**Directions**
What you print must match the data line for line.

Extracted data entries
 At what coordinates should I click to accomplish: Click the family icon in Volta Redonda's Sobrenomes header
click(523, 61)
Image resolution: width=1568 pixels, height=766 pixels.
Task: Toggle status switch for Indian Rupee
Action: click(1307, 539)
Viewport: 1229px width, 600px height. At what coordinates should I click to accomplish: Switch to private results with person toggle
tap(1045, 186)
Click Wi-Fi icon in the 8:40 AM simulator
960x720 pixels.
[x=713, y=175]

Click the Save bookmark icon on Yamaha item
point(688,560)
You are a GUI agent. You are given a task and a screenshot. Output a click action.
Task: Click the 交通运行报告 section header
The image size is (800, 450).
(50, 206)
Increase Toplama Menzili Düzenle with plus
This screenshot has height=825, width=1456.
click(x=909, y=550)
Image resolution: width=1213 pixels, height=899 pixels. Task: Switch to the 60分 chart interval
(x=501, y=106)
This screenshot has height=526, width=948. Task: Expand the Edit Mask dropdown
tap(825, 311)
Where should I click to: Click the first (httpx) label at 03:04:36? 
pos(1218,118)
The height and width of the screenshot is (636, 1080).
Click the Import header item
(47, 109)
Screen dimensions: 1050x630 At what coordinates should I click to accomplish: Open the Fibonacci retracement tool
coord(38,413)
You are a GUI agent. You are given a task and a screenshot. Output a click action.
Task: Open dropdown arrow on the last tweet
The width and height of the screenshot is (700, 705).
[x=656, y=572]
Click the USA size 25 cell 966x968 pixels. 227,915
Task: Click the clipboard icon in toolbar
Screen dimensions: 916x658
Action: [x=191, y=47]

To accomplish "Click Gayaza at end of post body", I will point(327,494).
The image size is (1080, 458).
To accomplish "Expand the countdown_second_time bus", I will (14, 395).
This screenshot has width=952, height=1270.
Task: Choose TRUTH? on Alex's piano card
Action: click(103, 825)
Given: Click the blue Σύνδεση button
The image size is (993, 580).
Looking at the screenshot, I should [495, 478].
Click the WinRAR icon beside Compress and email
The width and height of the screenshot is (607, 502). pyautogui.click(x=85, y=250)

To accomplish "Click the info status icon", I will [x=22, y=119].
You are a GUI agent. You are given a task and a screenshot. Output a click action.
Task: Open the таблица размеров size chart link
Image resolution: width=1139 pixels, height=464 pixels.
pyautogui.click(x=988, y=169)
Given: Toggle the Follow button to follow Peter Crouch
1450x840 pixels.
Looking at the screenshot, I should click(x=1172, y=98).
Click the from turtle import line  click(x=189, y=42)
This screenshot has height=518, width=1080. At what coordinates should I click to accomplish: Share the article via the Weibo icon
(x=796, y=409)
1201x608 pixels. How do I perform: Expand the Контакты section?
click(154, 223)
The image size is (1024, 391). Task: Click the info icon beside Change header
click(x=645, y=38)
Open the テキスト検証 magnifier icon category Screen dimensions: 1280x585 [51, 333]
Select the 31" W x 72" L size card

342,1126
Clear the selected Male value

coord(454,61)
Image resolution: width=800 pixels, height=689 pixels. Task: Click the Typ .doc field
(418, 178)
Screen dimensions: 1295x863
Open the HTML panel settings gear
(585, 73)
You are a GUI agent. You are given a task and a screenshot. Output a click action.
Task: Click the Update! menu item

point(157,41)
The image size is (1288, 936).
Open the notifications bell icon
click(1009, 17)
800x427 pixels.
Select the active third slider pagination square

**Result of the task**
 At what coordinates should I click to accomplish: Click the family icon in Volta Redonda's Sobrenomes header
click(523, 61)
Image resolution: width=1568 pixels, height=766 pixels.
Task: Toggle status switch for Indian Rupee
Action: click(1307, 539)
Viewport: 1229px width, 600px height. At what coordinates should I click to accomplish: Switch to private results with person toggle
tap(1045, 186)
Click Wi-Fi icon in the 8:40 AM simulator
960x720 pixels.
[x=713, y=175]

Click the Save bookmark icon on Yamaha item
point(688,560)
You are a GUI agent. You are given a task and a screenshot. Output a click action.
Task: Click the 交通运行报告 section header
The image size is (800, 450).
(50, 206)
Increase Toplama Menzili Düzenle with plus
This screenshot has height=825, width=1456.
click(x=909, y=550)
Image resolution: width=1213 pixels, height=899 pixels. Task: Switch to the 60分 chart interval
(x=501, y=106)
This screenshot has height=526, width=948. Task: Expand the Edit Mask dropdown
tap(825, 311)
Where should I click to: Click the first (httpx) label at 03:04:36? 
pos(1218,118)
The height and width of the screenshot is (636, 1080).
Click the Import header item
(47, 109)
Screen dimensions: 1050x630 At what coordinates should I click to accomplish: Open the Fibonacci retracement tool
coord(38,413)
You are a GUI agent. You are given a task and a screenshot. Output a click action.
Task: Open dropdown arrow on the last tweet
The width and height of the screenshot is (700, 705).
[x=656, y=572]
Click the USA size 25 cell 966x968 pixels. 227,915
Task: Click the clipboard icon in toolbar
Screen dimensions: 916x658
Action: [x=191, y=47]

To accomplish "Click Gayaza at end of post body", I will point(327,494).
The image size is (1080, 458).
To accomplish "Expand the countdown_second_time bus", I will (14, 395).
This screenshot has width=952, height=1270.
Task: Choose TRUTH? on Alex's piano card
Action: click(103, 825)
Given: Click the blue Σύνδεση button
The image size is (993, 580).
Looking at the screenshot, I should [495, 478].
Click the WinRAR icon beside Compress and email
The width and height of the screenshot is (607, 502). pyautogui.click(x=85, y=250)

To accomplish "Click the info status icon", I will [x=22, y=119].
You are a GUI agent. You are given a task and a screenshot. Output a click action.
Task: Open the таблица размеров size chart link
Image resolution: width=1139 pixels, height=464 pixels.
pyautogui.click(x=988, y=169)
Given: Toggle the Follow button to follow Peter Crouch
1450x840 pixels.
Looking at the screenshot, I should click(x=1172, y=98).
Click the from turtle import line  click(x=189, y=42)
This screenshot has height=518, width=1080. At what coordinates should I click to accomplish: Share the article via the Weibo icon
(x=796, y=409)
1201x608 pixels. How do I perform: Expand the Контакты section?
click(154, 223)
The image size is (1024, 391). Task: Click the info icon beside Change header
click(x=645, y=38)
Open the テキスト検証 magnifier icon category Screen dimensions: 1280x585 [51, 333]
Select the 31" W x 72" L size card

342,1126
Clear the selected Male value

coord(454,61)
Image resolution: width=800 pixels, height=689 pixels. Task: Click the Typ .doc field
(418, 178)
Screen dimensions: 1295x863
Open the HTML panel settings gear
(585, 73)
You are a GUI agent. You are given a task and a screenshot. Output a click action.
Task: Click the Update! menu item

point(157,41)
The image size is (1288, 936).
Open the notifications bell icon
click(1009, 17)
800x427 pixels.
Select the active third slider pagination square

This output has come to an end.